EXERCISE INSTRUCTIONS: Lines of the listing that contain "screenshot" need to be copied.

ENTRIES SUPPLIED:
----

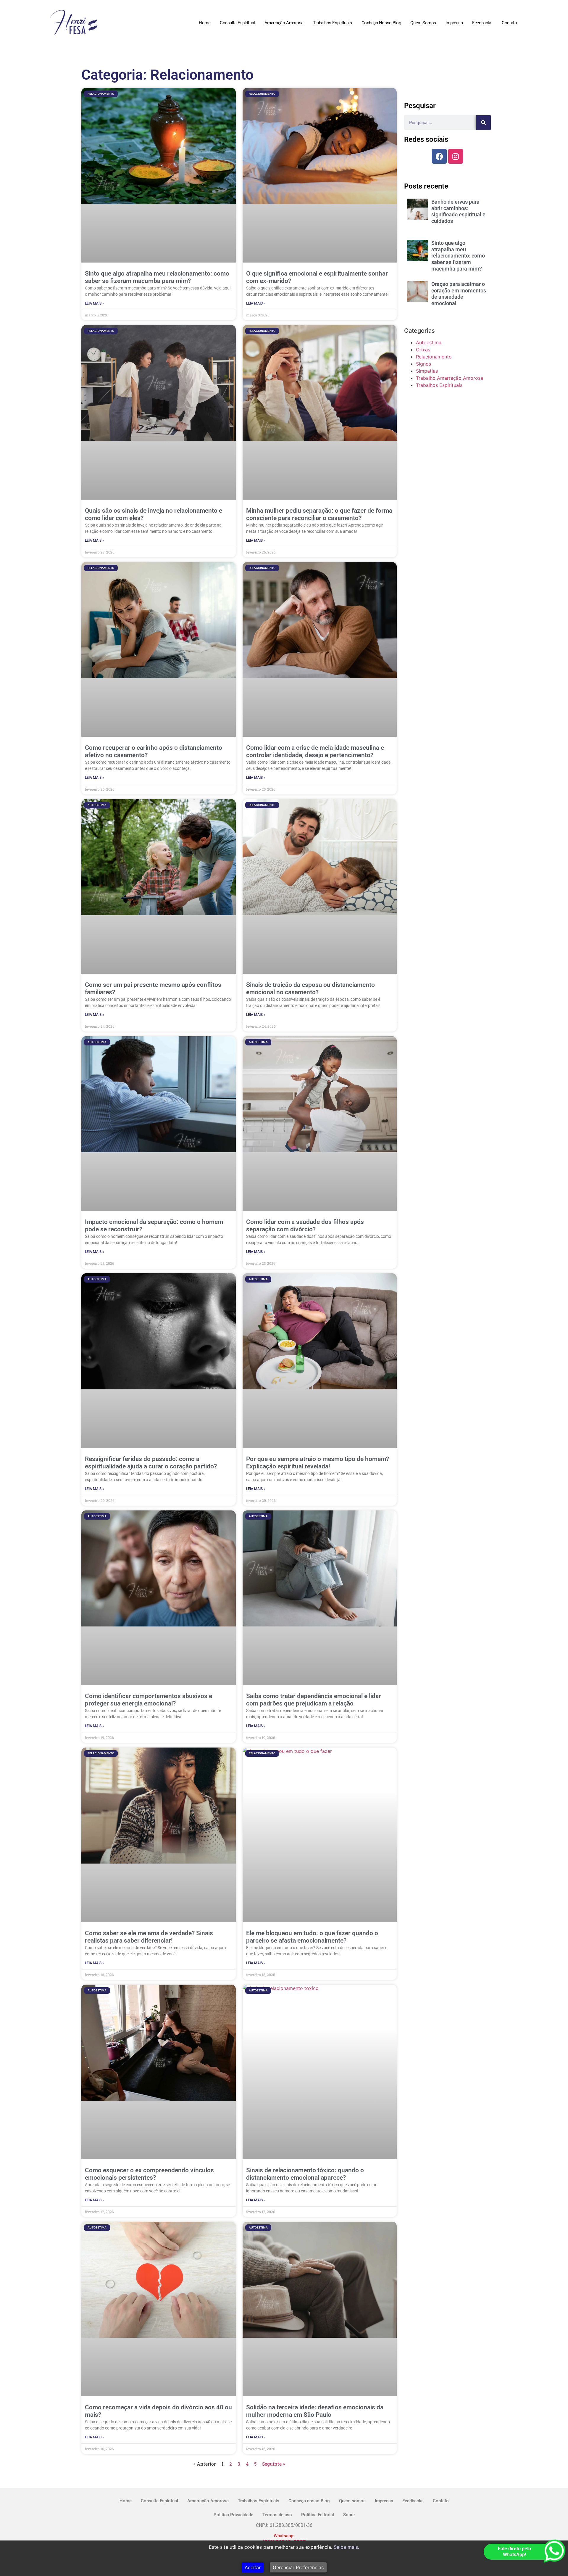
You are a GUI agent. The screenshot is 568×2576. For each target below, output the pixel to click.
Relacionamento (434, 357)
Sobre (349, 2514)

----

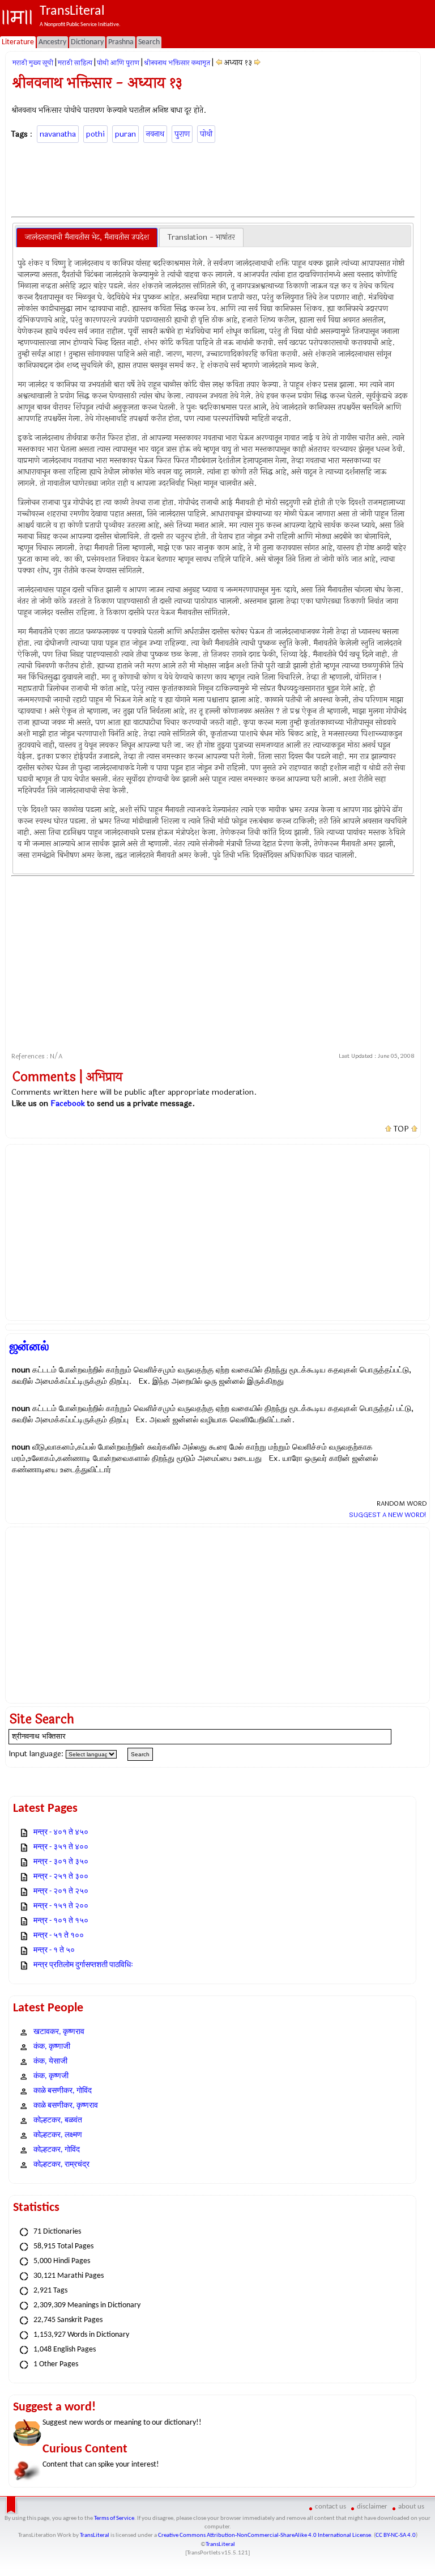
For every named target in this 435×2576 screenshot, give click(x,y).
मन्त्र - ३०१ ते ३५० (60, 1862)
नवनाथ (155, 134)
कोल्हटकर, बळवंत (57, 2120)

----

EXERCISE OUTPUT:
You are a GUI agent. The screenshot is 568×2576. For each target below, output the pixel to click.
For every named target in this 435×2576 screenshot, give click(x,y).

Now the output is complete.